In my second term on an Indiana common council, four of my nine fellow council members served with this conflict of interest. Two were active firefighters and union members, one a retired police officer and another a city bureaucrat. Similar situations are found on city and county councils across Indiana.

It was discouraging to watch a city employee vote directly on wages and benefits for himself while saying — with a straight face — that he was capable of representing both sides of the transaction. Such claims were made during all eight years of my time on council. They occur regularly throughout the state.

That, of course, defies what most of us understand to be human nature. In any transaction involving taxpayers and government employees, the goals of each side are the same as when you go to buy a product or service from a private company. That is, the taxpayers want to get the most for the least compensation and the government employee wants to do the least for the most compensation.

This doesn’t mean that taxpayers are cheapskates or that government employees are lazy. It means they have differing incentives and goals in a given transaction.

It helps to turn to the private sector for our standard.

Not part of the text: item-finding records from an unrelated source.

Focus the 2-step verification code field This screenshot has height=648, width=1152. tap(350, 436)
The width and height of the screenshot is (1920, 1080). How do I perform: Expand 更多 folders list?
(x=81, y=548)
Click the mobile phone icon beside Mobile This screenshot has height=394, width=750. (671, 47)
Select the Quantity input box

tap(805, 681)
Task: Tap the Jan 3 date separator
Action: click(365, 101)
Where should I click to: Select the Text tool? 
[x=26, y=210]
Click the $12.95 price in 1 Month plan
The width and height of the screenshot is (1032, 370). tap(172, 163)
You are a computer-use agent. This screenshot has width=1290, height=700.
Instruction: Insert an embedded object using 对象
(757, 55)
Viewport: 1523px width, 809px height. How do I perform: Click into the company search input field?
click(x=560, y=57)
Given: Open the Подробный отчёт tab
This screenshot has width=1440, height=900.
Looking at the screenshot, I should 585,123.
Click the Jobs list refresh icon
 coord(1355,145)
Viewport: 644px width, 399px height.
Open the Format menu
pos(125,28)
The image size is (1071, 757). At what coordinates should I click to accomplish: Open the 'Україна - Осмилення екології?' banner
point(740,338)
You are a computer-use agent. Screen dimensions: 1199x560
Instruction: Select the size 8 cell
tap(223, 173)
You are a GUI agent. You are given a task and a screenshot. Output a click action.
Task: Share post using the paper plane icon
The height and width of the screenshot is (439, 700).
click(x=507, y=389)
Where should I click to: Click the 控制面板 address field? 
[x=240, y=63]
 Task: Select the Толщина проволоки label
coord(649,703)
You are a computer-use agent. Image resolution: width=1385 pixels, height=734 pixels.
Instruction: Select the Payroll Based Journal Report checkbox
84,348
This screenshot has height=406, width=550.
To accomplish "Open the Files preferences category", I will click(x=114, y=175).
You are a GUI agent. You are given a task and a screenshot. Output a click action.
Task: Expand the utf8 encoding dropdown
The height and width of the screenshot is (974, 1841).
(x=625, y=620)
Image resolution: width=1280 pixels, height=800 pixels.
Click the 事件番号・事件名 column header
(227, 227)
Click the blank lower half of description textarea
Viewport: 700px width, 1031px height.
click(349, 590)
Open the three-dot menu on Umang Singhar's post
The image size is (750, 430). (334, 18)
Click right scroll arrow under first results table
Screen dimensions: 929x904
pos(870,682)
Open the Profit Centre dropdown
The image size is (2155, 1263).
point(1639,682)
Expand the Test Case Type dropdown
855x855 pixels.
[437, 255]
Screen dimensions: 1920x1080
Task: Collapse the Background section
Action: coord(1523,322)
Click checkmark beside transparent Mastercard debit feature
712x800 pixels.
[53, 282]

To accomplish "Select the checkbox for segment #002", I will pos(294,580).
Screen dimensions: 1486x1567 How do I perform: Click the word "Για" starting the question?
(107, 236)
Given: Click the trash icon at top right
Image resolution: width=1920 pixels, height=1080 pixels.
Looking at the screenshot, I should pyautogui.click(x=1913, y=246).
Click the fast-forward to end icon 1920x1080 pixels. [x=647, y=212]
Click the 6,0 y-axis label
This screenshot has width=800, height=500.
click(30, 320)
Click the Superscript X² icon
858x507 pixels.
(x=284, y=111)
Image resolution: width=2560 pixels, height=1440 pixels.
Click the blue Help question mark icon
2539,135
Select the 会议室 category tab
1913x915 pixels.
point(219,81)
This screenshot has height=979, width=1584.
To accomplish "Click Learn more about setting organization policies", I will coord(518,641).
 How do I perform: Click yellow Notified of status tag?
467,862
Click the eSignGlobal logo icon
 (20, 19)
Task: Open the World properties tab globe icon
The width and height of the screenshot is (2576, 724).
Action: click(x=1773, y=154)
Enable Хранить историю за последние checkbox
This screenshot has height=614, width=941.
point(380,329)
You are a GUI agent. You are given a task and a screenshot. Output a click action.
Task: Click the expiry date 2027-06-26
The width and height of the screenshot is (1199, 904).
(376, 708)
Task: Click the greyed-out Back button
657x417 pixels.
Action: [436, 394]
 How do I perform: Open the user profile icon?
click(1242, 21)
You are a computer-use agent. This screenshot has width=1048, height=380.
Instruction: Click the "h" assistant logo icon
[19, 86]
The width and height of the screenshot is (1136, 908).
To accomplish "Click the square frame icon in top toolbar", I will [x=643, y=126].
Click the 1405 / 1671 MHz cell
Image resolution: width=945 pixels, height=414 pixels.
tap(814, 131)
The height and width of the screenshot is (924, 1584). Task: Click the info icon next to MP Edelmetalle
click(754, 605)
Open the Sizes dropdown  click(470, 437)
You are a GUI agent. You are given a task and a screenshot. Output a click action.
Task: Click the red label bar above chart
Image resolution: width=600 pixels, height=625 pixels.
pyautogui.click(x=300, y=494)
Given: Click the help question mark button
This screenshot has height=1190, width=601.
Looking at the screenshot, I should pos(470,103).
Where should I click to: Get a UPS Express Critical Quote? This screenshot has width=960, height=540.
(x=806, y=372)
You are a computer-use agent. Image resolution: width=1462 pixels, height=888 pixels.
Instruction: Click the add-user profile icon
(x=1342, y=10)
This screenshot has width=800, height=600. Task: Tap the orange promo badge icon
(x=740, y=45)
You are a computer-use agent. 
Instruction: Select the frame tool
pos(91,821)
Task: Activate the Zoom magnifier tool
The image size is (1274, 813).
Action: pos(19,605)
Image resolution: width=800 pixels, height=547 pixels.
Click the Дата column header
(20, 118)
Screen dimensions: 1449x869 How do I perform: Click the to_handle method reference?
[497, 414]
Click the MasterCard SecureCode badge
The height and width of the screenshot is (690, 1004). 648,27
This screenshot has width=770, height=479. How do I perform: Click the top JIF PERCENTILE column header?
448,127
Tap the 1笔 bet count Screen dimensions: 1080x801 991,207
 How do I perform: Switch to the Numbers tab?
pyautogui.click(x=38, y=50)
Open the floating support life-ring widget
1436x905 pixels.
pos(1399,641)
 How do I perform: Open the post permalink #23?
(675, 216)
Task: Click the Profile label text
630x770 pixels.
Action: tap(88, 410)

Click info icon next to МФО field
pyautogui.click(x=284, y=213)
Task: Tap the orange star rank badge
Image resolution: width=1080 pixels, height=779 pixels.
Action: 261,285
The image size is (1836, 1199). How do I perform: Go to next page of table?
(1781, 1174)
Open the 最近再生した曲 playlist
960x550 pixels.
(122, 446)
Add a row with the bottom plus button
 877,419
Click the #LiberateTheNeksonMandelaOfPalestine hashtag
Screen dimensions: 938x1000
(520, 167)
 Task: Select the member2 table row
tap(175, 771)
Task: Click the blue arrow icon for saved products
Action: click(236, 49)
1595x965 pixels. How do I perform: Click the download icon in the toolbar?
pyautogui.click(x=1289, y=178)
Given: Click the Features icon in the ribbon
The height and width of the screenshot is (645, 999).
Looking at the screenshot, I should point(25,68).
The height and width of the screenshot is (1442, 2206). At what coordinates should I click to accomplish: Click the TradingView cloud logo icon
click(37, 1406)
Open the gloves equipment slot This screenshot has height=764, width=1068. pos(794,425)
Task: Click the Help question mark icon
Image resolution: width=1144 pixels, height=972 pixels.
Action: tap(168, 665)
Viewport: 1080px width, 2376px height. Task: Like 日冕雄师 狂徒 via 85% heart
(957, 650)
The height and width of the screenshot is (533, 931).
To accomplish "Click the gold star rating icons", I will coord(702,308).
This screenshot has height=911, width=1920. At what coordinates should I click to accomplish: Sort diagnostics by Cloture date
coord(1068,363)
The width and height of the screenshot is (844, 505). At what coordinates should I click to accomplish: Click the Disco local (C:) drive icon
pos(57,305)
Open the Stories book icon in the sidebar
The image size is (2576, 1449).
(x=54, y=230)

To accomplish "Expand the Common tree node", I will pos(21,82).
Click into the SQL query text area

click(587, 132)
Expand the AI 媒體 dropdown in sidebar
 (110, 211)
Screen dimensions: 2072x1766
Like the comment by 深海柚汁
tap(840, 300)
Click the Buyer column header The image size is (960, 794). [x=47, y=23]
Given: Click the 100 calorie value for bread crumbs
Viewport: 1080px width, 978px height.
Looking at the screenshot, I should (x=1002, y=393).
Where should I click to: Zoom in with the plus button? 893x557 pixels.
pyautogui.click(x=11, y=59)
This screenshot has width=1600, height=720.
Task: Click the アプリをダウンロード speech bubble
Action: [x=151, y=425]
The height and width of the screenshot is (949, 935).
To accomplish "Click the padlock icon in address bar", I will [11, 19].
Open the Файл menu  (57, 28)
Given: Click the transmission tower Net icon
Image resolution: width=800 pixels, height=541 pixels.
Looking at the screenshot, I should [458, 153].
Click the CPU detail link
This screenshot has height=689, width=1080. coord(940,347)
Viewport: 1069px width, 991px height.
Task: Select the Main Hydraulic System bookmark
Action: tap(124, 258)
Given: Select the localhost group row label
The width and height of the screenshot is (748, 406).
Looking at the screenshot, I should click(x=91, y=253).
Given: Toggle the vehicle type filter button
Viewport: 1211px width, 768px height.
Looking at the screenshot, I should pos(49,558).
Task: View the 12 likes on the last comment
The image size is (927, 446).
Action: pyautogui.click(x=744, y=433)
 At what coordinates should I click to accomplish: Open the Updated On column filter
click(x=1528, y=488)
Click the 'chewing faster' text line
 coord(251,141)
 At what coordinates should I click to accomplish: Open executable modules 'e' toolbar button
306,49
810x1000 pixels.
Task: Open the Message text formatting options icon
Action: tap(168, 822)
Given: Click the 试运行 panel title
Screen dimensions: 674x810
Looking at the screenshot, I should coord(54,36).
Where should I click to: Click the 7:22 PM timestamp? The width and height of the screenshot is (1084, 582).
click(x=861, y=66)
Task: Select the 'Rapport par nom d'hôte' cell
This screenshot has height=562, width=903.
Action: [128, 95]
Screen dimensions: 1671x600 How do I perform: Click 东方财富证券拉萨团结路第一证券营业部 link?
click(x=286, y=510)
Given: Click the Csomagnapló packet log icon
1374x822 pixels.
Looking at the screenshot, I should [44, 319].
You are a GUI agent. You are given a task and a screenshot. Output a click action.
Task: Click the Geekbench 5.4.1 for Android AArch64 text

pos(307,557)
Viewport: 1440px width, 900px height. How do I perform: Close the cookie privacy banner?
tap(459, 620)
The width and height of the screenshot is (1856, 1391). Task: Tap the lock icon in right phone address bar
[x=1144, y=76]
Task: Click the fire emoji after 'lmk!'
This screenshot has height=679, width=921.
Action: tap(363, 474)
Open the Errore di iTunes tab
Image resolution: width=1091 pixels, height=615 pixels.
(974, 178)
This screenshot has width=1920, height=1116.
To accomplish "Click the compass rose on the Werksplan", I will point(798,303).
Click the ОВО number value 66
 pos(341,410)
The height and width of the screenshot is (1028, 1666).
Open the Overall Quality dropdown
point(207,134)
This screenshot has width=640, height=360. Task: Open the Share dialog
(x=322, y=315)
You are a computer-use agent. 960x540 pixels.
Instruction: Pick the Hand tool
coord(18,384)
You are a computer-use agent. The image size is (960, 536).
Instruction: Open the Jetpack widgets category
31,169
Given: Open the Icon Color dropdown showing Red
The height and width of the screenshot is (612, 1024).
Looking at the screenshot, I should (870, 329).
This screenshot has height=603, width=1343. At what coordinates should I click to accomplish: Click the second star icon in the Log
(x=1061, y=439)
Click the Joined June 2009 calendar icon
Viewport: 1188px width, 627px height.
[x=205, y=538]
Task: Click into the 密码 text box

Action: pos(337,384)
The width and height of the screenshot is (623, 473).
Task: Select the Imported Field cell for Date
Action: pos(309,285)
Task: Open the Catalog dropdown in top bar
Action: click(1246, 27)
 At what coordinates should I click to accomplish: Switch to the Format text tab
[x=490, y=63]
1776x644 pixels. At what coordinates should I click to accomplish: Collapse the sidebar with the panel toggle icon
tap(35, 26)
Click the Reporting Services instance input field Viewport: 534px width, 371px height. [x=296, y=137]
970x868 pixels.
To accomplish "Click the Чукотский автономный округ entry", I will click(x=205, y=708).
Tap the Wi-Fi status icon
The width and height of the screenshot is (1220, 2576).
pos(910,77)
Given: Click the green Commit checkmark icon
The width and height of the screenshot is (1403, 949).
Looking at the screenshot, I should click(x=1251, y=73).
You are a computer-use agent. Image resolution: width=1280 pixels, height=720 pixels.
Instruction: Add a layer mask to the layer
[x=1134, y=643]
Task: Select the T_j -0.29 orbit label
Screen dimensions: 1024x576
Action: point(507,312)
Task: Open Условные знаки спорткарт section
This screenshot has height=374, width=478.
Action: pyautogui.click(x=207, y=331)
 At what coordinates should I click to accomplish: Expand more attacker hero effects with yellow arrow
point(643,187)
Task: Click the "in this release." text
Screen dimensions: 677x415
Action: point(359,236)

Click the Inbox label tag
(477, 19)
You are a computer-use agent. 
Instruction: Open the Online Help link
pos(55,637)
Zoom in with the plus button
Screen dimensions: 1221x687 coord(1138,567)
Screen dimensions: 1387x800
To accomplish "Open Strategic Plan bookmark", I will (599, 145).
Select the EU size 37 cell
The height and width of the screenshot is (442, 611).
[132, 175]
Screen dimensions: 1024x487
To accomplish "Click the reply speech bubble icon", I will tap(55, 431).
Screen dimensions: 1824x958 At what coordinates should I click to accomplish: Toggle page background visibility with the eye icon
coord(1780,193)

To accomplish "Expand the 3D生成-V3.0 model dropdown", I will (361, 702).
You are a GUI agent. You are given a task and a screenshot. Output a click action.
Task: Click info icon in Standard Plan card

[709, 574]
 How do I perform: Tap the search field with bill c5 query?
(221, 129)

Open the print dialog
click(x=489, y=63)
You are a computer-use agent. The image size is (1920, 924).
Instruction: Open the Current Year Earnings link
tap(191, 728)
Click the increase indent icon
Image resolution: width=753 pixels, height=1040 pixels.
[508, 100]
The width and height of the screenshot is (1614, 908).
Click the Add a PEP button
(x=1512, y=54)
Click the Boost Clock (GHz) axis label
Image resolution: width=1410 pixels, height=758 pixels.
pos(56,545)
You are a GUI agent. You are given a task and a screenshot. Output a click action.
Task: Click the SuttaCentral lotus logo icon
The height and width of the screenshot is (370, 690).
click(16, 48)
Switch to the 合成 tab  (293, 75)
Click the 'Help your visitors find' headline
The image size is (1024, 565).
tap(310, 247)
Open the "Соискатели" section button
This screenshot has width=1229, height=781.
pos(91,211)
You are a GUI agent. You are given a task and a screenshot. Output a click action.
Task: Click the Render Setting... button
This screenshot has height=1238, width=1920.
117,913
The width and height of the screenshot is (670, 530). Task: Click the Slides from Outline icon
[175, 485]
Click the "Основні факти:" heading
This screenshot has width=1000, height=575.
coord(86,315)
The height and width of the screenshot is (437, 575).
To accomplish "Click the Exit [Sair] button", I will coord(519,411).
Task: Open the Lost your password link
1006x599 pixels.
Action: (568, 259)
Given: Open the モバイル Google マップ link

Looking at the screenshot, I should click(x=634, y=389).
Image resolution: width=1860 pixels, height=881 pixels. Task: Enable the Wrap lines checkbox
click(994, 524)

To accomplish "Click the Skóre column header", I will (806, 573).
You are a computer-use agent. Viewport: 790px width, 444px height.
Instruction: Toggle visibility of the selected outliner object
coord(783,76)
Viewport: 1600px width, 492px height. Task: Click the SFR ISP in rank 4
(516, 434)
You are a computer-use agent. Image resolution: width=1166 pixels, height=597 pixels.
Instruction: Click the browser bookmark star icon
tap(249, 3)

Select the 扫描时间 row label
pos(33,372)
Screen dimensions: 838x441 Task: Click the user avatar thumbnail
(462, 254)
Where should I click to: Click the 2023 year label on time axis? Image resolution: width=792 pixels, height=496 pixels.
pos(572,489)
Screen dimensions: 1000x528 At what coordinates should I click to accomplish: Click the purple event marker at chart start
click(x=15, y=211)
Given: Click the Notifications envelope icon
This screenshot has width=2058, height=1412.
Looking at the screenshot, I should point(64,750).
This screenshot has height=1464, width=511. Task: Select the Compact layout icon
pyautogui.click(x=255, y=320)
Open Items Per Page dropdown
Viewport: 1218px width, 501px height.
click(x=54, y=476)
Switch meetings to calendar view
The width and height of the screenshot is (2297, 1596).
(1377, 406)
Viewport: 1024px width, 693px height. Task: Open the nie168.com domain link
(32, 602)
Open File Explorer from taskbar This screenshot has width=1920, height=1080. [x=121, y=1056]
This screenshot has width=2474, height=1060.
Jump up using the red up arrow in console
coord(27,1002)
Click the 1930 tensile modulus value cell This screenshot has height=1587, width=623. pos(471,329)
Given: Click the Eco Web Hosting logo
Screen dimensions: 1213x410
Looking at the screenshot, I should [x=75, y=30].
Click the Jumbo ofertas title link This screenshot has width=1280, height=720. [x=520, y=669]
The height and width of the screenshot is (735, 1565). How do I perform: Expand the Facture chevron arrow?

Few of us would agree to be bound by a settlement negotiated by an attorney presuming to represent both sides of a dispute. Nor would we accept a real estate agent who tried to represent the interests of both buyer and seller. In fact, such situations are often prohibited.

Candidates from any party when running for government office often use the cliché, “common-sense Hoosier values.” Well, for most Hoosiers, preventing blatant conflicts of interest is as common-sensible as it gets.

In sum, there is no reason that protections against conflicting interests that work in the private sector should not be applied to the government.

Dr. Charles Rice, former dean of the Notre Dame School of Law, made several prescient observations in The Indiana Policy Review way back in February of 1990:

“The power of public-sector bargaining to cause directly an increase in taxes is sufficient reason to treat public employment differently from the private.”

He went on to predict that the result of forced collective bargaining, even with no-strike provisions, would be “the ongoing politicization of public employment.”

Those higher taxes and that politicization have come to pass in Indiana along with the prospect of mass layoffs and pay cuts for even the best public employees.

The solution is voluntary labor associations. Wendy McElroy, writing in The Freeman, sums up the choice before us: “Freedom of association . . . fuels the goodwill that civil society depends on; forced association destroys it.”

This shines a different light on our current system of forced representation by unions and forced collective bargaining. It shines a different light on that emotionalism that charactizes our budget sessions.

For an end to forced unionization and forced public-sector collective bargaining would not only be good for taxpayers and elected officials but for the employees themselves.

The author, an adjunct scholar of the Indiana Policy Review Foundation, served two terms on the common council of Terre Haute, including several years as chairman of its finance committee. This is excerpted from the cover article of the foundation’s quarterly journal.